Ainsi voit-on le rythme de ce dimanche:
- pour que les Hébreux vivent leur liberté, un produit nouveau : la manne ;
-  pour vivre notre foi : un comportement d'homme nouveau ;
- et pour vivre la vie éternelle : un pain nouveau, le pain de vie, qui est Jésus lui-même.

Sans nostalgie
Mais notre foi est souvent nostalgique ; sans cesse, on louche vers le passé : avant, le pain était meilleur, les enfants étaient instruits et il y avait du monde à la messe. Tandis que maintenant... !
Notre foi ne doit pas être ainsi. Jésus ne nous engage nullement à regarder en arrière avec des regrets.
Ce sont certains disciples qui s'accrochent au passé : nous donneras-tu l'équivalent de la manne au désert ? Or Jésus établit un nouvel ordre ; le passé est dépassé. "Je suis le pain de la vie". Et ce présent-là est pour toujours. Donc pour maintenant. Donc pour nous. Et il n'y a pas à regarder vers le passé : le vrai pain de vie n'était pas meilleur autrefois, il est toujours aussi riche, aussi vivifiant. Il est éternel. Et c’est à nous, peut-être, de changer.

Et maintenant ?
Les prochains dimanches, nous rencontrerons encore ce discours de Jésus sur le pain de vie. Mais voici déjà quelques questions :
- Sommes-nous des gens qui attendons sans se fatiguer la manne tombée du ciel ?
- Ou encore, croyants, sommes-nous au travail pour l'œuvre de Dieu ?

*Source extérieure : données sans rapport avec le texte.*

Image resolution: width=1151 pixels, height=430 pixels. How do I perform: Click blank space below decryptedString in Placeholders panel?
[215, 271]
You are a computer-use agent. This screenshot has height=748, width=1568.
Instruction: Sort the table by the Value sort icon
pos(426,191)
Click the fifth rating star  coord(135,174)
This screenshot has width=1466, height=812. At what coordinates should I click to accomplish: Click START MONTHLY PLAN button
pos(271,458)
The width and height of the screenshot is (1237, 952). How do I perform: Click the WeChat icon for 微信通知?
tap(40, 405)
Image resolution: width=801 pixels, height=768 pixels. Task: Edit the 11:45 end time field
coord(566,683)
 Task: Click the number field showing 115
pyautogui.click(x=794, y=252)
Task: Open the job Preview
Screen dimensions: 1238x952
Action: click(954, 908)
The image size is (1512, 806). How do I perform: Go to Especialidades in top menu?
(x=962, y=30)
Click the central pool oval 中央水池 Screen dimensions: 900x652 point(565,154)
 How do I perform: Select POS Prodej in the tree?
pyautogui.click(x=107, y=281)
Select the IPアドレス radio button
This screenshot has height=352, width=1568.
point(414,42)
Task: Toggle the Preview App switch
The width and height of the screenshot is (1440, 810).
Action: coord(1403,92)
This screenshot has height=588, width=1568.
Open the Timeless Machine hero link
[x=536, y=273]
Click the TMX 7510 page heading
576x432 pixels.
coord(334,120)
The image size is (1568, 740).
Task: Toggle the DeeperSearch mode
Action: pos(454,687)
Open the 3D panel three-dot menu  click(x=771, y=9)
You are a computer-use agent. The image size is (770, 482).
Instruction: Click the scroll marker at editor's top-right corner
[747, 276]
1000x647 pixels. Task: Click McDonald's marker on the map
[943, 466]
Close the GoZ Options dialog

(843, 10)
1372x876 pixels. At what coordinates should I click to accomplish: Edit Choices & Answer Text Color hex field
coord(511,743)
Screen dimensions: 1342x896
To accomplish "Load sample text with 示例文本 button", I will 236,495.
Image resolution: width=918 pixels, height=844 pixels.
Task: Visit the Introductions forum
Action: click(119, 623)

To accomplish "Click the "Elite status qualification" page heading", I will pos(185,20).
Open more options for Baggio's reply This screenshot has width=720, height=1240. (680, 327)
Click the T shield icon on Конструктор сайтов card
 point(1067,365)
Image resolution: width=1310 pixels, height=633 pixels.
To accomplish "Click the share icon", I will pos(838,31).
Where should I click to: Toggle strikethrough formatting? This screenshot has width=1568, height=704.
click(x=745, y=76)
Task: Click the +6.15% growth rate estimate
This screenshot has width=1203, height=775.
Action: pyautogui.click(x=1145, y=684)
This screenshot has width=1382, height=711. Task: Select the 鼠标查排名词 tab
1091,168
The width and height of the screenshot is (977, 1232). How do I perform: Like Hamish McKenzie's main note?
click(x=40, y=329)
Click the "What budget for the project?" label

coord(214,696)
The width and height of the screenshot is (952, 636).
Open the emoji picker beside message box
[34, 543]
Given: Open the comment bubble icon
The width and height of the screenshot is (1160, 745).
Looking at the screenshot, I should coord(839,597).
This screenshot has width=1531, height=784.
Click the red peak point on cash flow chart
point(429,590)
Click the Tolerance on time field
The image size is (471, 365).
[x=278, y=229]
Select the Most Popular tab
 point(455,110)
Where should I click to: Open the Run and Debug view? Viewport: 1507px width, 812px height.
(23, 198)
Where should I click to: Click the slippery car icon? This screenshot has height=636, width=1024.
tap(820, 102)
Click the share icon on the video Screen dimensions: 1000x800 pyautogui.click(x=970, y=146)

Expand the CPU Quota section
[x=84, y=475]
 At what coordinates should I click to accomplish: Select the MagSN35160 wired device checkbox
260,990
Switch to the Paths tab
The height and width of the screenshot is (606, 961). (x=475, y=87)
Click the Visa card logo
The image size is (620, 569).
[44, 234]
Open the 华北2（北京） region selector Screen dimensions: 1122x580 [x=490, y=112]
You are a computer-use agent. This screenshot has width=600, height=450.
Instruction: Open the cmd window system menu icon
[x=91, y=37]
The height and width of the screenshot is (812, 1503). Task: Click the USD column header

Et quelle est donc cette œuvre ? Catéchèse, préparation aux sacrements, service des démunis, groupe de réflexion... Oui, et que sains-je encore ! Et peut-être bien davantage : une foi profonde, plus réelle, une foi qui, sans cesse, se nourrit du Christ qui vient à nous, en nous, qui est "Pain de vie pour la vie éternelle !".
Ce mois d'août est un excellent moment pour se préparer aux engagements de la rentrée.
             
Oui, quelle place occupe Jésus pour nous ?
- Jésus, Pain d'un jour, pain de circonstance ou pain de toute une vie ?
- Son enseignement : une connaissance floue, une culture ou une source de vie ?
- Ma foi : vite rassasiée, ou affamée ?

Ne tardons pas à nous interroger, à répondre à ces questions. C’est la seule façon d’avoir l'éternité devant nous.